>>>
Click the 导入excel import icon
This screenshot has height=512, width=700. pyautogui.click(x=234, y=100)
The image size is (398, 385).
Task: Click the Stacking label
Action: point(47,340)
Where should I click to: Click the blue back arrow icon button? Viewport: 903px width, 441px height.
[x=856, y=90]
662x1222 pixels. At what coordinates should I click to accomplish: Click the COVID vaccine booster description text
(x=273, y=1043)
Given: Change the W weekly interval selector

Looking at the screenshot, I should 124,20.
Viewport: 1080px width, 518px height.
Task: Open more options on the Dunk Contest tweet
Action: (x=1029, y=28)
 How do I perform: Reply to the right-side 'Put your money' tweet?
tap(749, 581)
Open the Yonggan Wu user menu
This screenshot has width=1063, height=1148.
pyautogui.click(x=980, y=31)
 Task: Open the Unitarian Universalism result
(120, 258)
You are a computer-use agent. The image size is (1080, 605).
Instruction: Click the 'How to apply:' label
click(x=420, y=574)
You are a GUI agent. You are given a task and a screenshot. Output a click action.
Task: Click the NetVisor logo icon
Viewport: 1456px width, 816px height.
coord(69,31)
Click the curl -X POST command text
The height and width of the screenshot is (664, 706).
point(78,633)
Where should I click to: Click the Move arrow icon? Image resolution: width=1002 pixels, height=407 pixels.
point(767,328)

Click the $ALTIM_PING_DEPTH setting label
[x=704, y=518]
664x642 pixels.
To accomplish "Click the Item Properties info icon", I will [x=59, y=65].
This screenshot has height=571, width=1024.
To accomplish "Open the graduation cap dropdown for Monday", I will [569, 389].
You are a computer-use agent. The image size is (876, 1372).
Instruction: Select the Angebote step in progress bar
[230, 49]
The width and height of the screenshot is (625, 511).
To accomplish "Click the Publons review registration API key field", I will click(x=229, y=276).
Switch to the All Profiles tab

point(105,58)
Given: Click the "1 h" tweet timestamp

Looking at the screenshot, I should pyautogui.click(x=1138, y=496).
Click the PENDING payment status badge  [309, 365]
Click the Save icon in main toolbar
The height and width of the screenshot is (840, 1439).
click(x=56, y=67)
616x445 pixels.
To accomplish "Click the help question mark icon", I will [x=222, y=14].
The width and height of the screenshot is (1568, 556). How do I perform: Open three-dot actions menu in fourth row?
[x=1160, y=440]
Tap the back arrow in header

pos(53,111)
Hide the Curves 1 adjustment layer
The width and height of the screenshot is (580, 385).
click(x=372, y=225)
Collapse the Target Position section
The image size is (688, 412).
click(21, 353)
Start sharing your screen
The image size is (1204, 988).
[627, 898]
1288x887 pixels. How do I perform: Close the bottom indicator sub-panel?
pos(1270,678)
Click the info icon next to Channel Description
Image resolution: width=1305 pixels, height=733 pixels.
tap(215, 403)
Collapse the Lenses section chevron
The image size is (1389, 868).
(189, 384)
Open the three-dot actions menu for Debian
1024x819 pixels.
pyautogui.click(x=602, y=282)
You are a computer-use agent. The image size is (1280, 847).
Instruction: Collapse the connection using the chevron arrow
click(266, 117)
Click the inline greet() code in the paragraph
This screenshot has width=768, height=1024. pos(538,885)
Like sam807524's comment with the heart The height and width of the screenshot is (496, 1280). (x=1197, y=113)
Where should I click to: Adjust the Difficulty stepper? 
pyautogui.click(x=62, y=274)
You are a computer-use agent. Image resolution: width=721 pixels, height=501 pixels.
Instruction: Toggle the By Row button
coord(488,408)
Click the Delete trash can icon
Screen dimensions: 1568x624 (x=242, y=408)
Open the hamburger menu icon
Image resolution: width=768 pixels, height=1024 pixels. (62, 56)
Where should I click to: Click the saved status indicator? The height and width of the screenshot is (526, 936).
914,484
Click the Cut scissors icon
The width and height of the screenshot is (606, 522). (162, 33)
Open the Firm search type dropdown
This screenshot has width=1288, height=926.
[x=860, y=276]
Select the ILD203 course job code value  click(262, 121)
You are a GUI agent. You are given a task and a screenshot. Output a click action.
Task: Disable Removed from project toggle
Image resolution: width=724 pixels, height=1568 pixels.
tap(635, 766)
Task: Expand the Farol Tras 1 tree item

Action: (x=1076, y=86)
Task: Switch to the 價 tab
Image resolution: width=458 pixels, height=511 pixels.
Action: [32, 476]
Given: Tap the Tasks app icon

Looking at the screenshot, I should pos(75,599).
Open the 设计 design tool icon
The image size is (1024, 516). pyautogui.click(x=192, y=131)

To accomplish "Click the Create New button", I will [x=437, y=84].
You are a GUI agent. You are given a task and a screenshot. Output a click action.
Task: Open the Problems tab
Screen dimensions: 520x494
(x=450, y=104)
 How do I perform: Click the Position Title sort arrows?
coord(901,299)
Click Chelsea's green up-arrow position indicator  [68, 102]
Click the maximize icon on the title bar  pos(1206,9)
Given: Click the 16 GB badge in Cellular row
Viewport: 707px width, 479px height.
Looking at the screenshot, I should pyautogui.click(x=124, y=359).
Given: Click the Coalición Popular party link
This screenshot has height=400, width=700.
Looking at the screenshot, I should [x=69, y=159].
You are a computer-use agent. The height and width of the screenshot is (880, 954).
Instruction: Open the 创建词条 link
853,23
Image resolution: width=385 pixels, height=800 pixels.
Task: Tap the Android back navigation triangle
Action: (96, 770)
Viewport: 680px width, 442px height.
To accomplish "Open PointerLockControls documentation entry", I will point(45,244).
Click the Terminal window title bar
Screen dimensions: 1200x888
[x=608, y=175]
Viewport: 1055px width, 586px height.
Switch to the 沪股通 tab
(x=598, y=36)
<<<
Work order:
Across the material, how many lines contain "info"? The reply must be that number and nothing else.

Result below:
2